Plaintiffs in the case are Florida honeymoon registry technology company Honeyfund.com and Florida-based Ben & Jerry’s franchisee Primo Tampa, along with workplace diversity consultancy Collective Concepts and its co-founder Chevara Orrin. 

“Today’s ruling is a victory for my freedom of speech and that of all other business owners, but it’s also a victory for the free market: businesses remain free to respond to guest and team member needs,” said Antonio McBroom, CEO of Primo Tampa, a Black-owned franchise of Ben & Jerry’s ice cream shops. “The government obviously has no right to patrol my workplace for words that some politicians don’t like. And the government obviously has no right to substitute its preferences for those of any businesses’ guests and team members. ”

“We moved Honeyfund to Florida in 2017 because it was known as a business-friendly state,” said Sara Margulis, CEO of the popular wedding registry, Honeyfund.com. “Passing laws that seek to squash free speech like HB7 is not only a violation of The First Amendment but is also a losing strategy because businesses serve people of all backgrounds, walks of life, and political views. Therefore the law would have effectively hampered the ability of Florida businesses to grow and serve their market. I don’t think that’s what Florida really wants. It’s clearly not in line with American values. I couldn’t be happier that we stood up for free speech and business in the state of Florida.”

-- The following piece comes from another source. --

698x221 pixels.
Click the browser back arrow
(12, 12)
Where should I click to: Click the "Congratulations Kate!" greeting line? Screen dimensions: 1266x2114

“A powerful message was delivered today making clear that those in elected office with the mandate to lead do not have a pass to trample the Constitution in order to target their political opponents, appeal to their base, or for any other reason,” said Chevara Orrin, founder of corporate diversity consultancy Collective Concepts. “Apart from being illegal, it’s increasingly clear that targeting core American rights is not popular with voters either.”

“The First Amendment is the bulwark that protects all our other constitutional rights, including the ability to fight for full equal protection,” said Doug Hallward-Driemeier, who heads Ropes & Gray’s appellate practice. “The panel rightly noted that DEI issues are at the center of many crucial ongoing public discussions. In the aftermath of the murders of George Floyd and others, DEI programs have helped educate many of us about the pervasive structural racism that stands as an obstacle to true equality before the law. This decision allows those critical conversations to continue without government interference.”

In an effort to take a public stand against alleged “corporate wokeness,” Defendant Florida Gov. Ron DeSantis and other state officials used HB7 to prevent employers from requiring their employees to hear speech that promotes any of eight broad concepts related to race, sex, or national origin. The law’s vaguely worded prohibitions covered concepts central to mainstream diversity, equity and inclusion (DEI) instruction—concepts like implicit bias and male privilege—conducted by many Fortune 500 companies.

The Stop WOKE Act is a speech code that takes a page from the authoritarian playbook. It sought to censor ideas that challenge government officials’ preferred narrative, muzzle independent institutions, and direct outrage toward disfavored groups. HB7 was criticized by legal experts across the political spectrum who warned that the law flouted well-established Supreme Court precedent and set a dangerous precedent for further erosion of freedom of speech.